Claim

Über das Stück

Lines&Clusters handelt von Einwandererstädten wie beispielsweise New York - aber nicht nur, denn das Folgende lässt sich auf Toronto, Kairo, Shanghai, Melbourne, Berlin, London, Bern, Basel, Luzern und die verschiedensten Städte der Welt übertragen.

Seit Jahrhunderten sind Millionen von Menschen unterwegs auf der Suche nach einem anderen Ort, überschreiten Grenzen, nicht nur notgedrungen sondern auch aus freiem Entscheid.
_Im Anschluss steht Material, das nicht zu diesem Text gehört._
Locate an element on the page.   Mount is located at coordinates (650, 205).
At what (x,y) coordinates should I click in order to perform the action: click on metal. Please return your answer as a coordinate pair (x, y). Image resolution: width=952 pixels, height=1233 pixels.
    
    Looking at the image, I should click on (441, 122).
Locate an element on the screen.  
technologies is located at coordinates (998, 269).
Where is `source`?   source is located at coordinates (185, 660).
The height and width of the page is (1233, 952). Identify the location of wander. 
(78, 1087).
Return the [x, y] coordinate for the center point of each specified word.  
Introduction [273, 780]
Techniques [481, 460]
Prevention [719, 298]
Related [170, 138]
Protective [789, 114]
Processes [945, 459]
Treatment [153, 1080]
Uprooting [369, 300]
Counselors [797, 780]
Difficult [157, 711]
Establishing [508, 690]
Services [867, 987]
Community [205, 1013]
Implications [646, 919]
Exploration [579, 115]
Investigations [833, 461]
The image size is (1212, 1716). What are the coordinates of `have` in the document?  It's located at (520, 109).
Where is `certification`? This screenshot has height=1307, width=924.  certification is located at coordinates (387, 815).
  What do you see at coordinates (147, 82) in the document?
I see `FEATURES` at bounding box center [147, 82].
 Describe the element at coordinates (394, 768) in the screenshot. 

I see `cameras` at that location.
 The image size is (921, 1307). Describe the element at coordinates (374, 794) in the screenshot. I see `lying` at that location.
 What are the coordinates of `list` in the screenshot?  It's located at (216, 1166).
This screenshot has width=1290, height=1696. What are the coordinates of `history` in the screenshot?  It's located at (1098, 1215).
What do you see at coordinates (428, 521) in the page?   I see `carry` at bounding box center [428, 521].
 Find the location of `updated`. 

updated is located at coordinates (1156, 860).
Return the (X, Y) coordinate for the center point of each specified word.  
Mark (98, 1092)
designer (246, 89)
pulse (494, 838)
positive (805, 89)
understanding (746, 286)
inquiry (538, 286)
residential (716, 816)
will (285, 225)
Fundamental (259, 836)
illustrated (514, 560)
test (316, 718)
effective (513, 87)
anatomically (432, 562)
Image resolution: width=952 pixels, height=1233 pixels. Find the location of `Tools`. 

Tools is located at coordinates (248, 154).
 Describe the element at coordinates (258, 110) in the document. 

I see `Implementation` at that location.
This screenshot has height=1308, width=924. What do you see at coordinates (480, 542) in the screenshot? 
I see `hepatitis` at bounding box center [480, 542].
Lines&Clusters setzt da an, wo Menschen sinnbildlich vom Meer an Land geschwemmt werden, wo sie versuchen an einem neuen Ort Fuss zu fassen. Der Blick richtet sich auf eine Stadt. Hineingeworfen in einen noch unbekannten urbanen Organismus werden sie in Menschenströme (Lines) hineingezogen oder auch nicht, bewegen sich im innewohnenden Tempo der Stadt und suchen sich in ihrem eigenen Rhythmus ihren Weg. Die Ströme münden in Ballungszentren (Clusters), verdichten sich, lösen sich auf und formieren sich wieder neu. Ein sich stetig wiederholender, unregelmässiger Zyklus. Der Blick hält inne, fokussiert und zoomt ins Leben der anonym nebeneinander hergehenden Individuen unterschiedlichster kultureller Herkunft, die Erinnerungen und Erlebnisse in sich tragen, Menschen, bei denen sich zuweilen gemeinsame Verbindungen aber auch Gegensätze ausmachen lassen. Immer wieder werden Geschichten und Gefühlswelten an die Oberfläche gespült.

Die Menschen sehen sich mit Verlust und Neugewinn, mit Integration und Ausgrenzung, bis hin zur Akzeptanz oder Ablehnung der neuen Lebensumstände konfrontiert. Einheimische und Zugewanderte begegnen Fremdem und Fremd sein, Differenzen und Gemeinsamkeiten, Werten und Ansichten, Irritation und Faszination des Anders seins. Letztlich geht es um die Erinnerung an die alte Heimat, um das Zwischen-zwei-Welten leben und um die grosse Hoffnung, die in jedem Neuanfang und jeder neuen Begegnung steckt. Ein Spannungsbogen umfasst das Kommen und Gehen und die mannigfaltigsten Töne dazwischen.

Lines&Clusters ist ein Versuch, Geschichte und Gegenwärtiges mit Such- und Punktscheinwerfern in ihrer Vielschichtigkeit zu beleuchten, während der Rest im Dunkeln und unvollständig bleibt.